Tuesday 6 March 2007

Archaeology of Burren in danger from scrub growth - report

Changing farm practices in the Burren, Co Clare, are endangering the archaeology there as hazel and blackthorn scrub are increasing at an estimated annual rate of 4.4 per cent.
This has been one of the findings of the major new Heritage Council-funded study into the impact of scrub on the archaeology of the Burren which has just been published. The detailed study noted that during fieldwork, 77 per cent of recorded sites in the study area were being threatened by hazel and blackthorn scrub encroachment.
Scrub was found to be damaging sites at a structural and sub-surface level and occluding sites, thereby putting them at increased risk of future loss or damage through inadvertent scrub clearance.
The summary of the report found that the landscape and archaeology of the Burren had been shaped and managed by the long tradition of farming which included grazing livestock on the limestone pavements during the winter.
It said recent changes in farming practices had led to changes to the Burren which has the highest concentration and perhaps the highest diversity of archaeological remains in Ireland.

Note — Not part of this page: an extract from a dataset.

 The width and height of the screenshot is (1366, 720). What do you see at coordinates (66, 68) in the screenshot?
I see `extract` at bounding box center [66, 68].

The changes, the report added, had implications for the future landscape resources throughout the country, including archaeology.
In its conclusions, the study called for a proper landscape-level management plan for the archaeology of the Burren as a matter of urgency.
It also recommended that a full archaeological survey at an estimated cost of €1.25 million should be carried out, however this could take up to five years to accomplish.
The Heritage Council-funded study also called for annual monitoring and mapping of hazel growth using satellite or other suitable imagery. "As part of this a system of monitoring and maintenance of archaeological monuments affected by scrub should be devised," it said.
"A programme of remedial work should be devised for a number of monuments which are already under threat from scrub."
The report said that landowners should be notified of the protected monuments and areas on their lands. This would allow for the implementation of legislation.
The report also said there should be more effective and improved consultation with Burren landowners.